Top of EXCERPTED DATA
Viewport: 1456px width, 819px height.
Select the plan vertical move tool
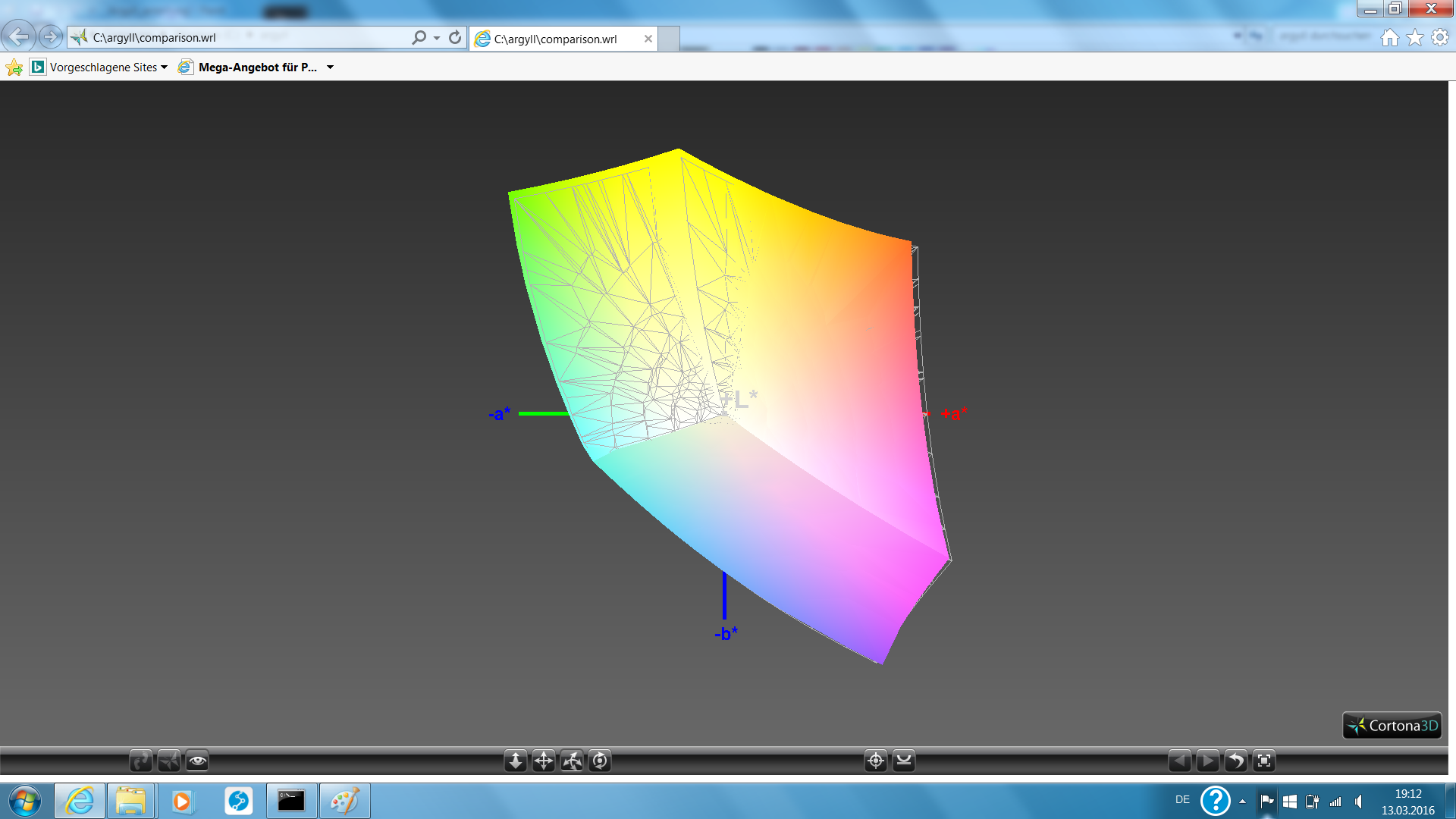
Bottom of EXCERPTED DATA
Top of EXCERPTED DATA
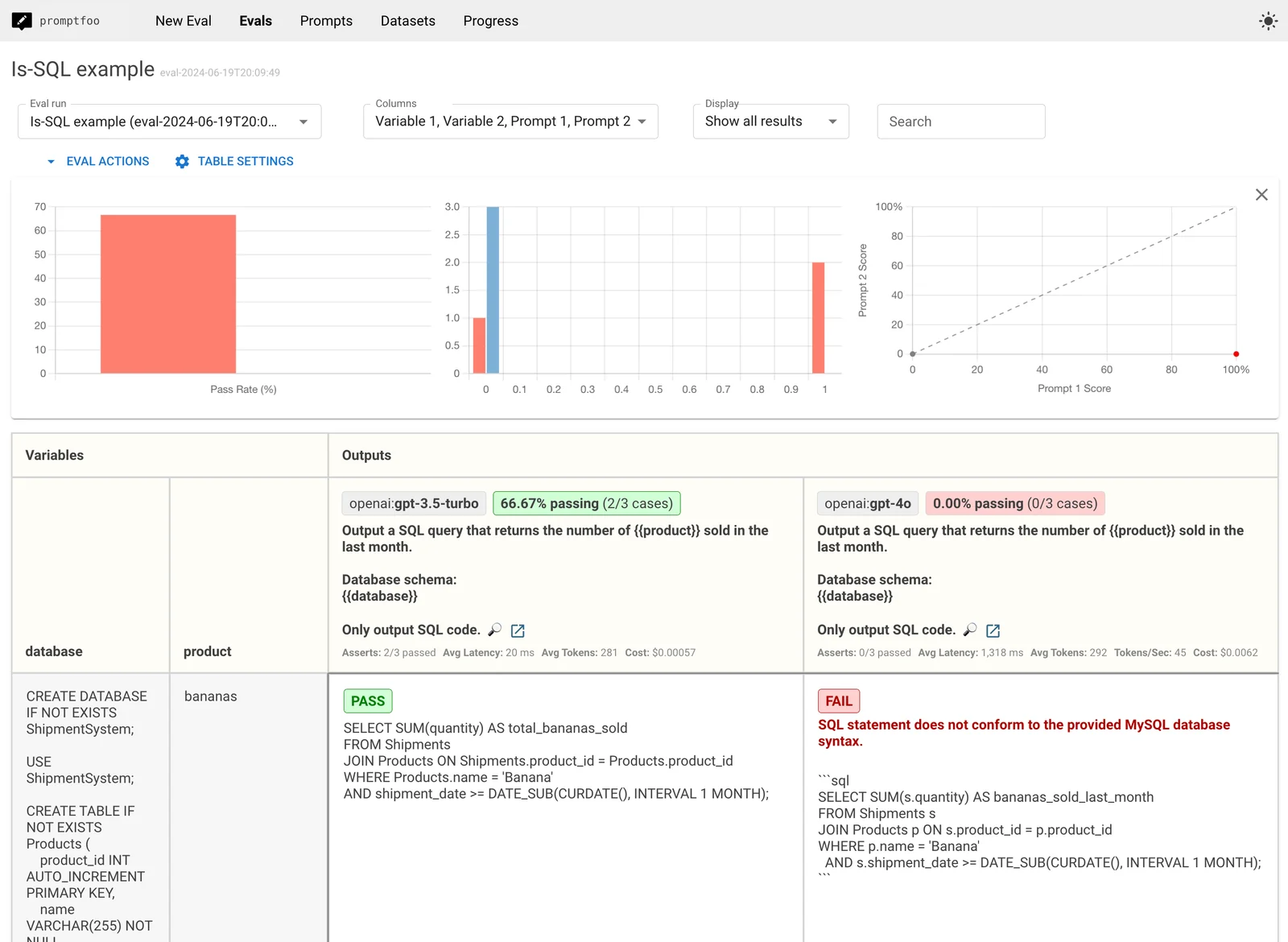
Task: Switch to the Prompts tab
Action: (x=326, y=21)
Bottom of EXCERPTED DATA
Top of EXCERPTED DATA
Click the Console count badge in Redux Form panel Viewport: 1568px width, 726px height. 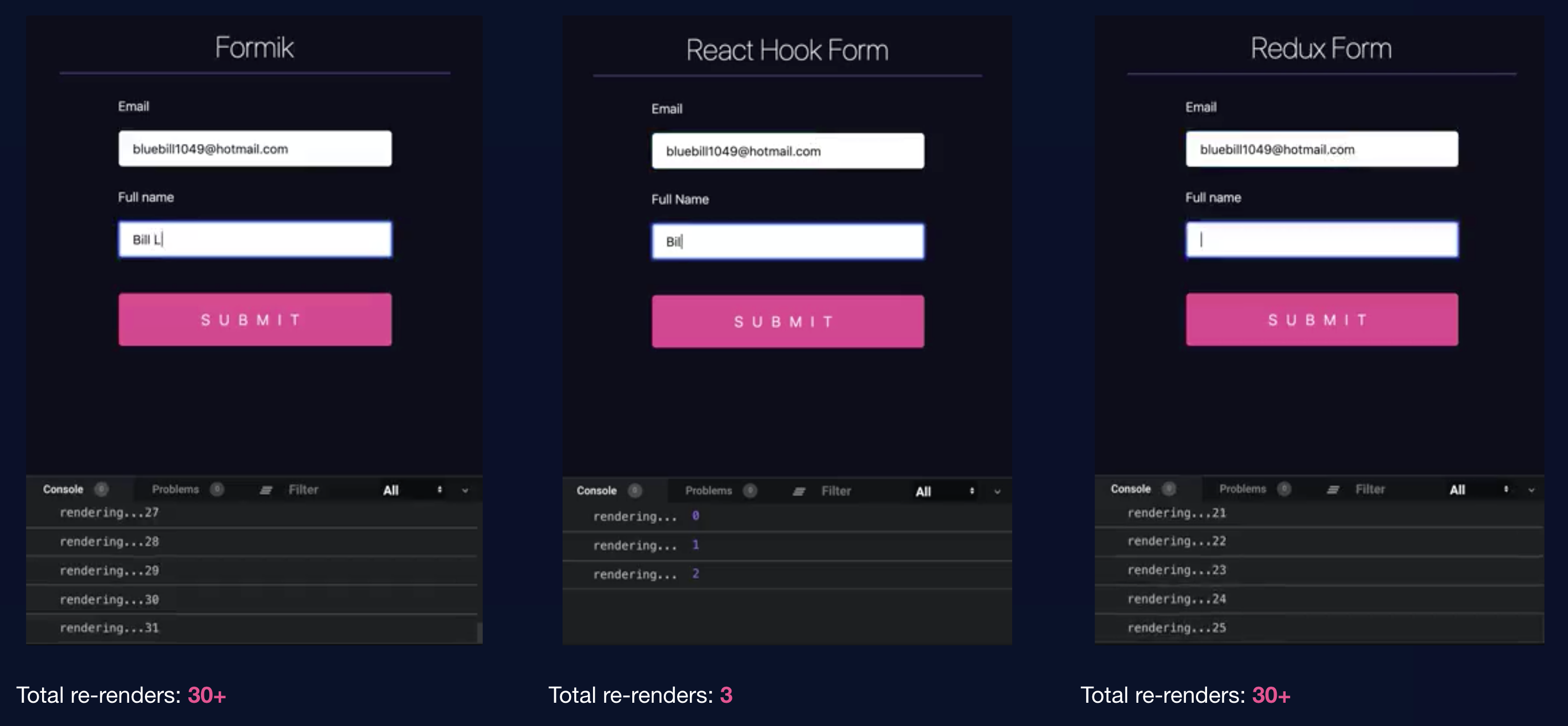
Bottom of EXCERPTED DATA
Look above for the line holding "Viewport: 1456px width, 819px height.", then set down exactly that line and every line after it up to and including the line holding "Select the plan vertical move tool", with nothing else.

Viewport: 1456px width, 819px height.
Select the plan vertical move tool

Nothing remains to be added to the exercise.